RESEARCH TRIANGLE PARK, N.C. – Motricity (Nasdaq: MOTR) shares took a 6 percent hit Tuesday after Jim Cramer blasted the company as a “disaster” during his “Mad Money” program on Monday.

A lot of investors must have been tuned in or heard about Cramer’s very personal rant that targeted Motricity CEO Ryan Wuerch. (Read about the barrage here.)

Motricity opened Tuesday at $9.97 from Monday’s $10.43 close.

More than 2.24 million shares traded hands – higher than the daily average – and sellers drove the price as low as $9.68.

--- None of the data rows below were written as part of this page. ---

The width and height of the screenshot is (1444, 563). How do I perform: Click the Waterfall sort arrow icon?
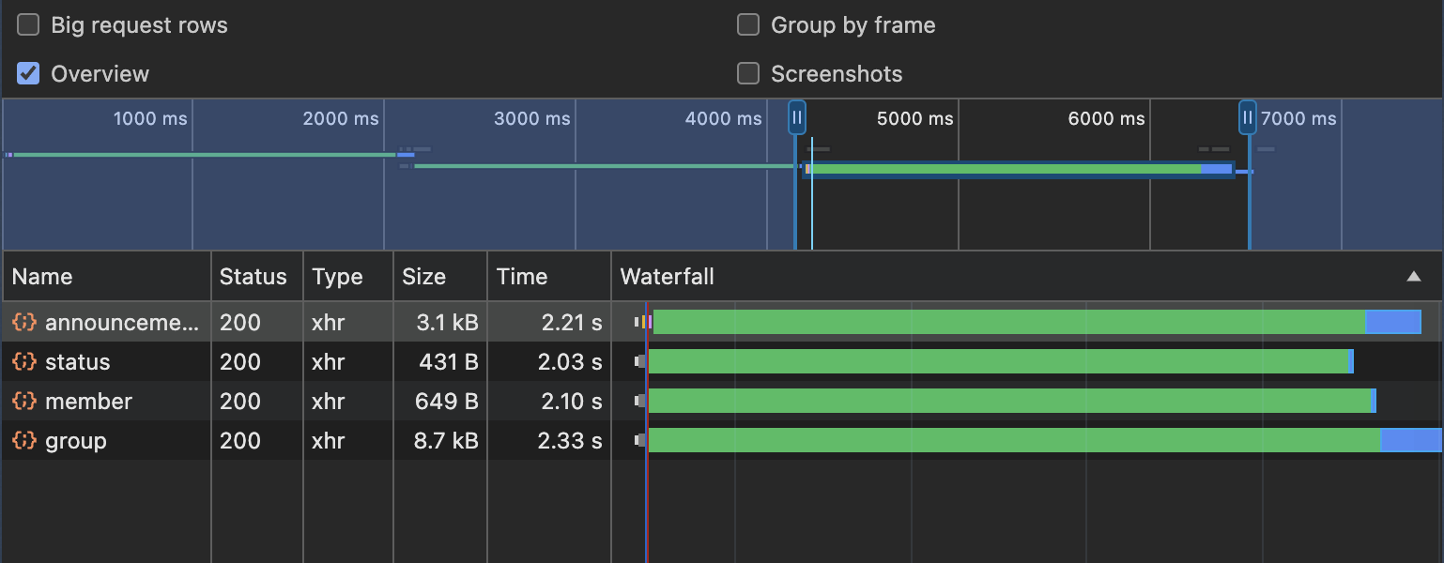point(1413,277)
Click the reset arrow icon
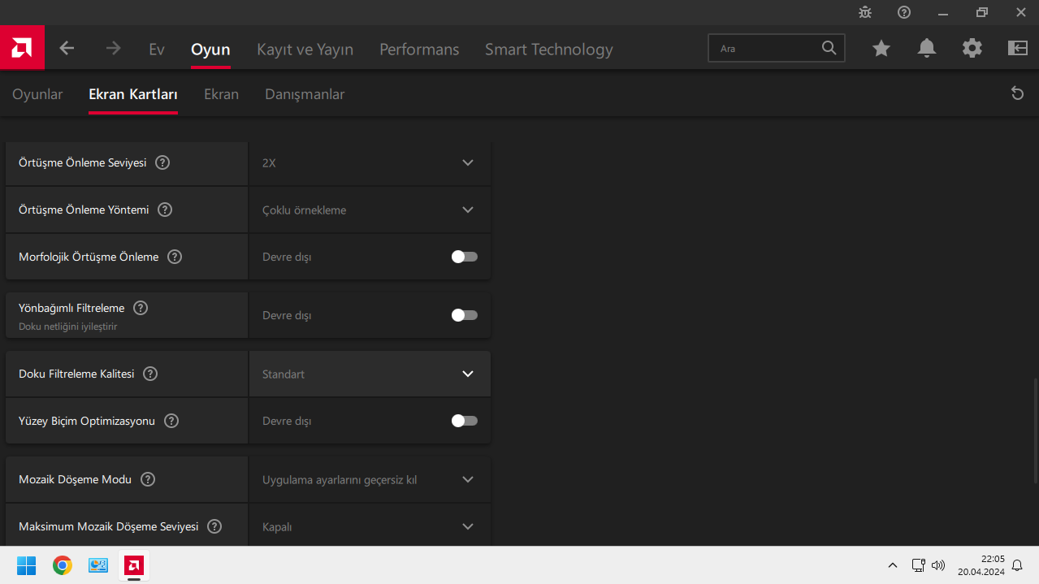Screen dimensions: 1039x584 click(1017, 93)
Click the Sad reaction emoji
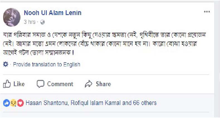This screenshot has height=118, width=220. (x=13, y=103)
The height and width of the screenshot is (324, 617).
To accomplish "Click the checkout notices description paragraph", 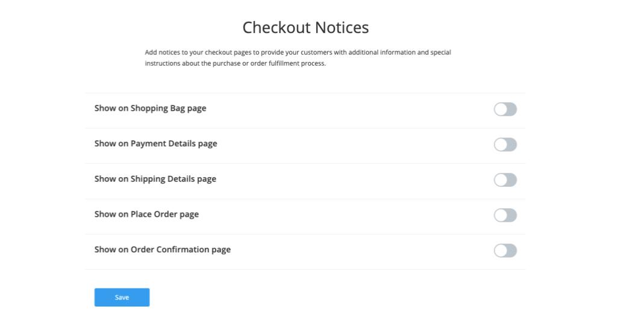I will [298, 58].
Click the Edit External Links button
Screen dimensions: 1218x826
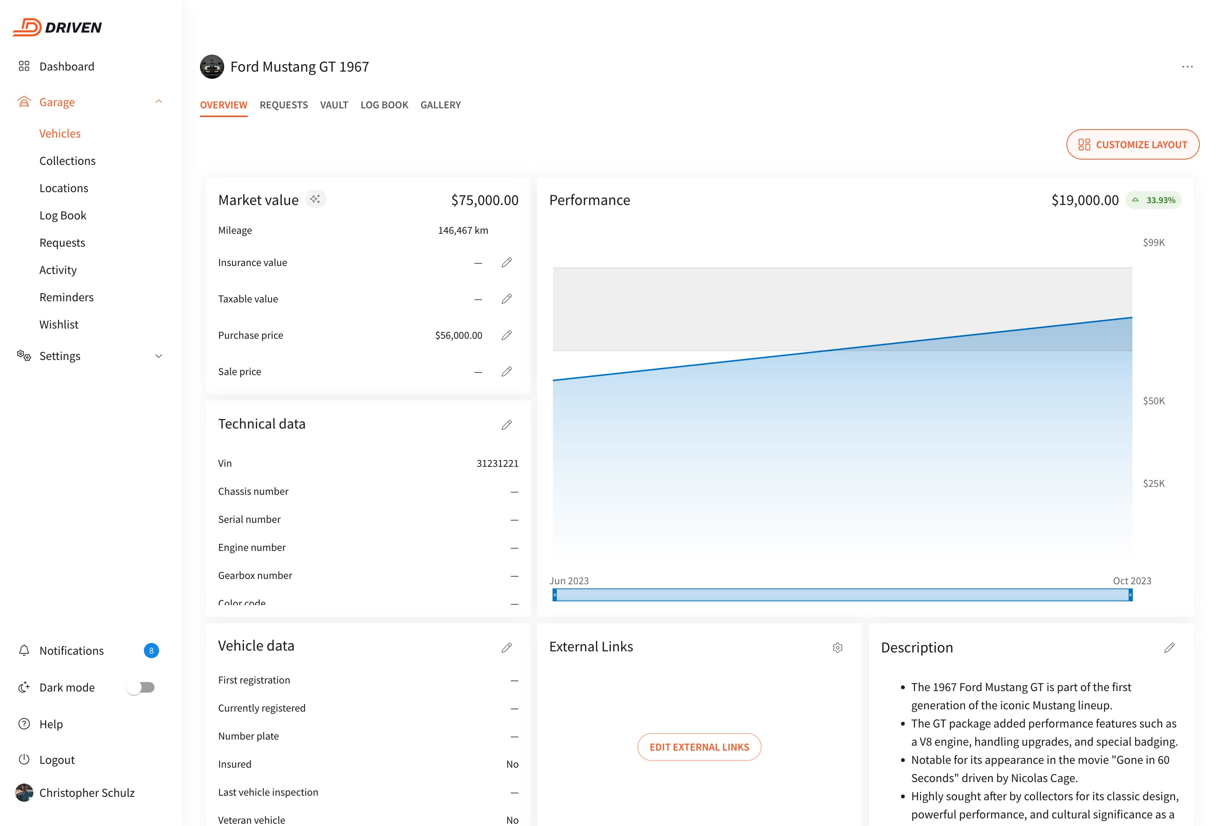click(699, 747)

A rally at the end of the day lifted shares back to $9.80, but the 63-cent drop still represented more bad news for a stock that has been hemorrhaging for weeks.

Cramer blasted Motricity for its focus on dumb rather than smartphones, but that was a conscious decision Wuerch made when he sold off the smartphone business to his eager-to-buy partner Jud Bowman. Bowman is now building a powerhouse in Durham with his Appia smartphone apps marketplace business.

Motricity, meanwhile, missed analysts’ estimates on revenue for its first quarter by $400,000 at $32.2 million. Its profit after one-time charges and so forth beat Street expectations but investors still hammered the stock with a 13 percent after-hours selloff.

Cramer’s barrage certainly isn’t any good news for the company, which still has an outpost in Durham but now calls Washington state home. Its shares have plummeted from a 52-week high of $31.95. the 52-week low of $6.55 clearly shows that investors are still unsure about Wuerch and company.

On April 29, shares traded at $15.50. As late as April 21 the price was $14.05.

Now the investors are jumping ship, having been given a big push off the Motricity plank by Mad Money’s broadside.